### Record excerpts
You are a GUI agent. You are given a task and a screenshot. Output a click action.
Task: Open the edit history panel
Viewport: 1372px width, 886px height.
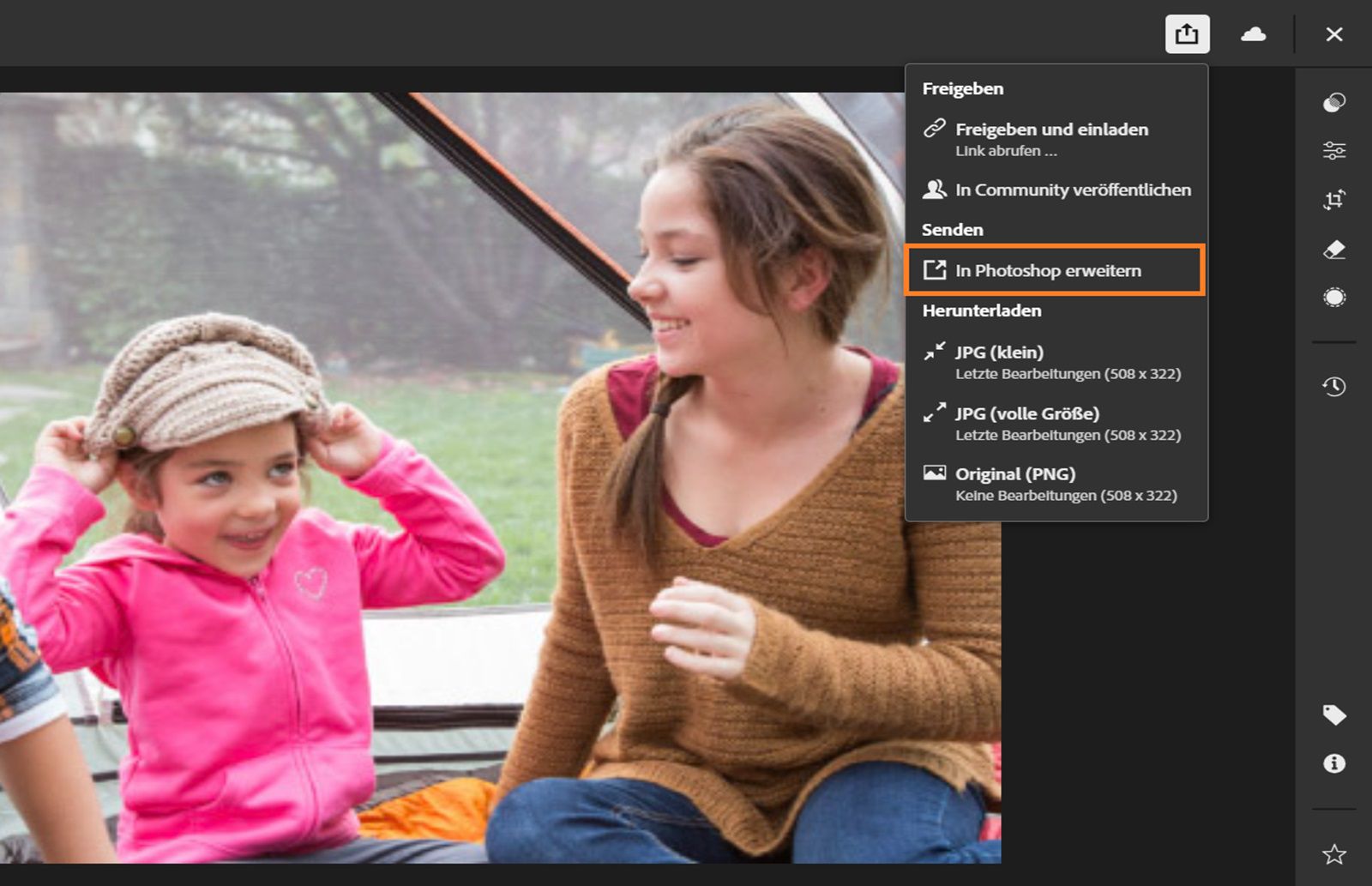pos(1334,386)
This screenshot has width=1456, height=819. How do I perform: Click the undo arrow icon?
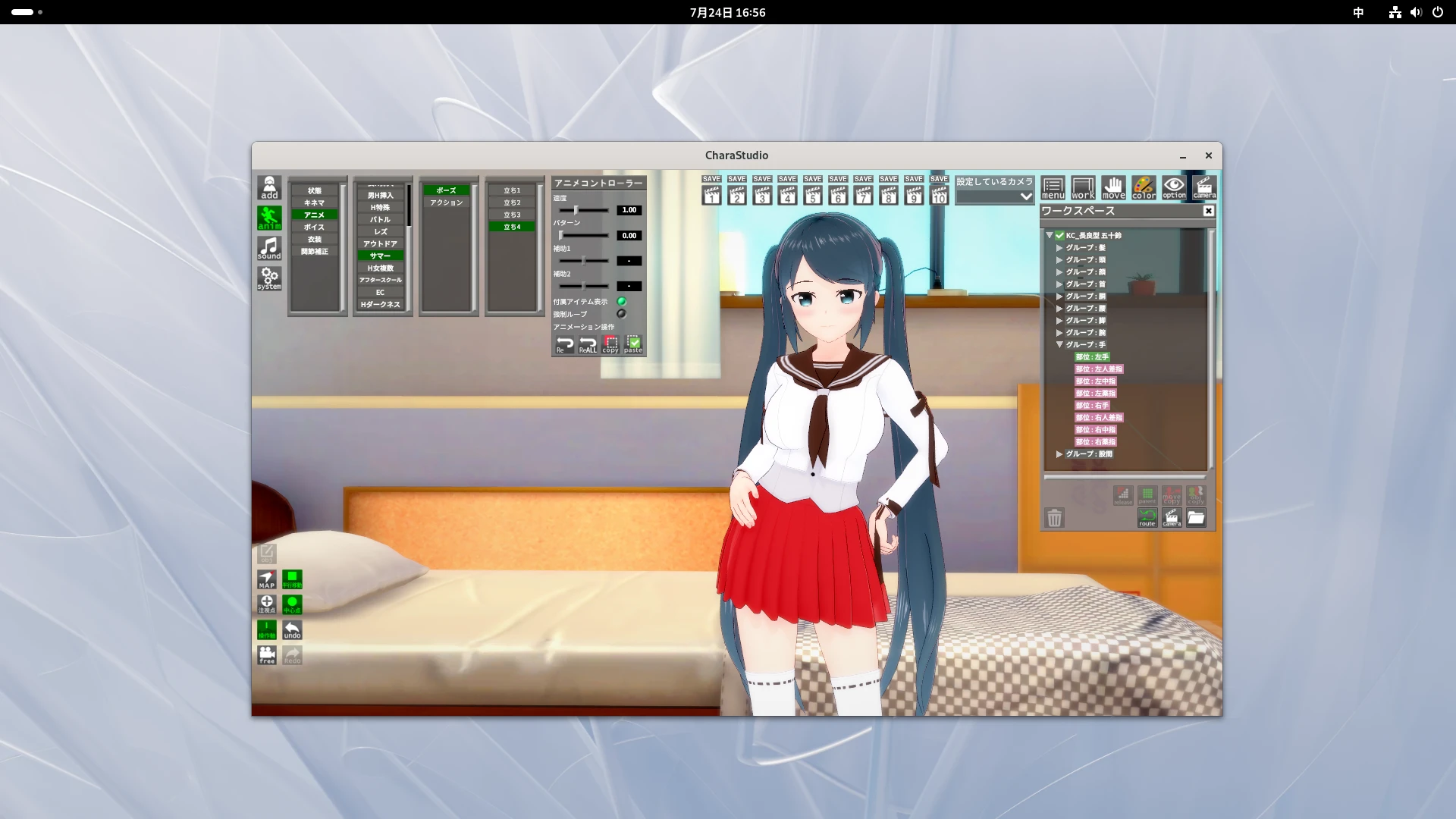[x=292, y=630]
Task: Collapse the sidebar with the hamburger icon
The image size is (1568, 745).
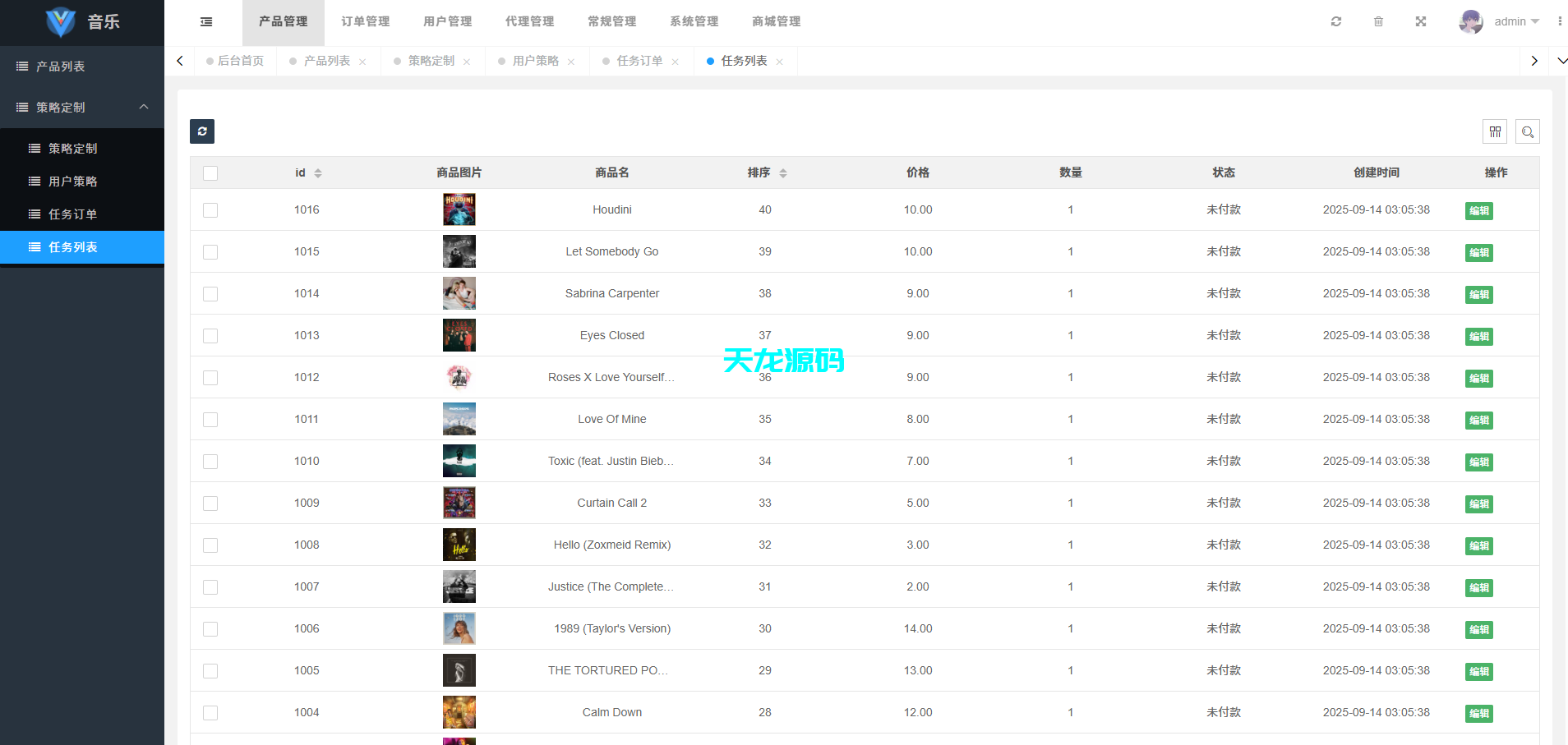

### Task prompt
Starting at the line that contains "Viewport: 1372px width, 886px height.", return every line through the end of the records above exactly as written, and return no pictures.

### Answer
Viewport: 1372px width, 886px height.
pos(1334,386)
This screenshot has width=1456, height=819. How do I perform: Click the undo arrow icon?
[x=292, y=630]
Task: Collapse the sidebar with the hamburger icon
The image size is (1568, 745).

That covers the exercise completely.